A few weeks ago, Lena and I attended a workshop/retreat facilitated by a Scottish man named John Philip Newell. It was called The Memory of the Sacred: Earth, Body and Soul in Celtic Wisdom. Newell walked us through an understanding of Celtic Spirituality and Christianity. It is a spirituality with a number of themes, highlighting things like the awareness and valuing of the body, the importance of women as leaders, the presence of God in all creation, and the casting aside of the idea of “original sin.” While these ideas are not all new to me, Newell gave me some new windows into how I think about the sacred in life. He also reminded me how much of our ways of thinking about God are connected to particular geographic places and their histories. Views of God and life that come from of Ireland and Scotland have their own unique flavor. Having recently been to those lands, I have a bit better sense of the connections that Newell pointed out.

Last year when we were in Ireland, we also spent some time in the Connemara region of that country. This area has a deep history and being there is an amazing glimpse of the Celtic psyche. We spent a day in the Burren Region, a place with a rocky, desolate landscape, in the town of Ballyvaughan. This area is near the ancestral home of author John O’Donahue, another person who gives insight into the Celtic outlook on the holy. I remember being in that town, stealing away for a bit of time on my own, sipping a good cup of coffee and reading the early pages of his book Anam Cara (Soul Friend).
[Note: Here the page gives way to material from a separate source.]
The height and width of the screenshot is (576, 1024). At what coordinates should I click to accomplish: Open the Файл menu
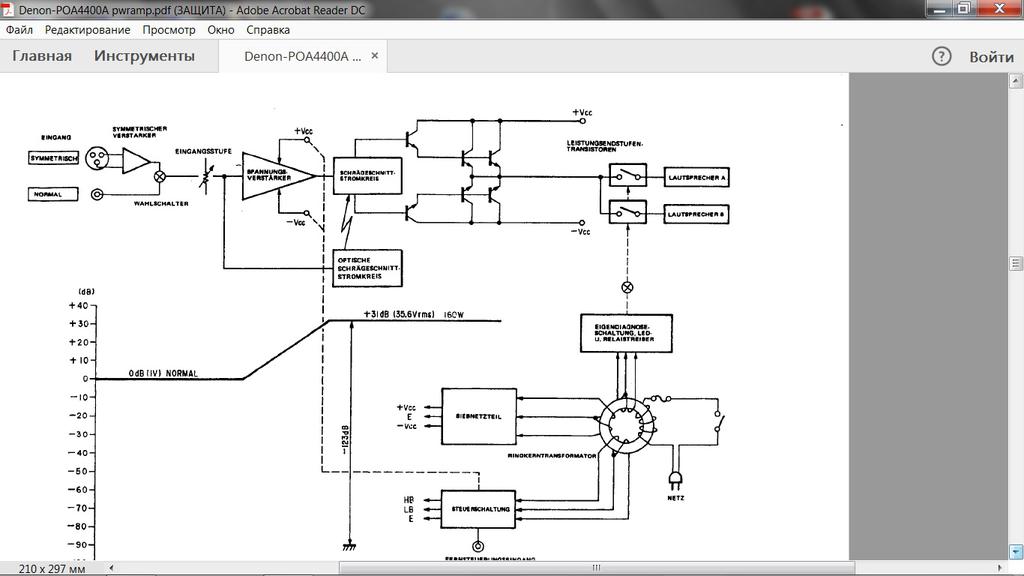point(19,30)
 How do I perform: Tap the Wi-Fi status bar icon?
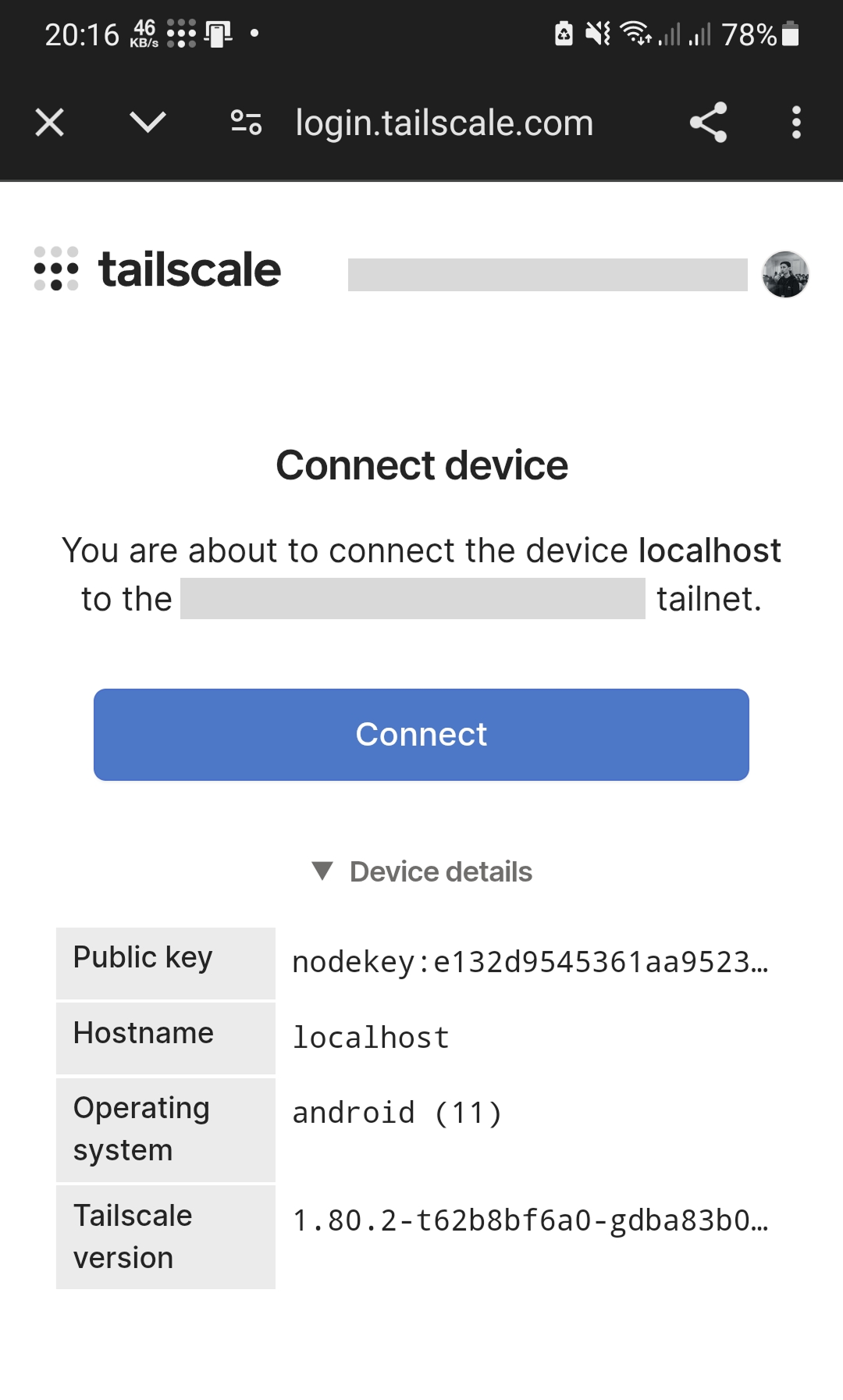coord(635,34)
In the prologue of the book, he writes these words, “A world lives within you. No one else can bring you news of this inner world.” For the Celts, God is not a head trip or intellectual exercise, but the experience of all creation. In Celtic thinking and living, the inner and outer worlds are deeply connected. Our understanding of the holy comes from experience of the places we both reside and travel. 
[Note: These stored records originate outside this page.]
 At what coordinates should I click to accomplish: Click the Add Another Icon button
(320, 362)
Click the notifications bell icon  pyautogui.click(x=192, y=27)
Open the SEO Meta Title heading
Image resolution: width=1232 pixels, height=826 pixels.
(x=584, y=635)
In my mind, place has everything to do with how we think about God. The places we were born and raised have everything to do with how we see the world. When we travel, it is wise to remember that we take our home—our personal place—with us. What is wonderful is the magic that comes when one place visits another place. In this alchemy, something new is often created. What gets created in this act is a pretty good reason to travel.

Spiritual Practice: Poetic Inspiration

Before you go anywhere, find some ways to be inspired by a writer from where you might be traveling. Here is a blessing called “For the Traveler” from John O’Donahue:

Every time you leave home,
Another road takes you
Into a world you were never in.

New strangers on other paths await.
New places that have never seen you
Will startle a little at your entry.
Old places that know you well
Will pretend nothing
Changed since your last visit.

When you travel, you find yourself
Alone in a different way,
More attentive now
To the self you bring along,
Your more subtle eye watching
You abroad; and how what meets you
Touches that part of the heart
That lies low at home:

How you unexpectedly attune
To the timbre in some voice,
Opening in conversation
You want to take in
To where your longing
Has pressed hard enough
Inward, on some unsaid dark,
To create a crystal of insight
You could not have known
You needed
To illuminate
Your way.

When you travel,
A new silence
Goes with you,
And if you listen,
You will hear
What your heart would
Love to say.

A journey can become a sacred thing:
Make sure, before you go,
To take the time
To bless your going forth,
To free your heart of ballast
So that the compass of your soul
Might direct you toward
The territories of spirit
Where you will discover
More of your hidden life,
And the urgencies
That deserve to claim you.

May you travel in an awakened way,
Gathered wisely into your inner ground;
That you may not waste the invitations
Which wait along the way to transform you.

May you travel safely, arrive refreshed,
And live your time away to its fullest;
Return home more enriched, and free
To balance the gift of days which call you.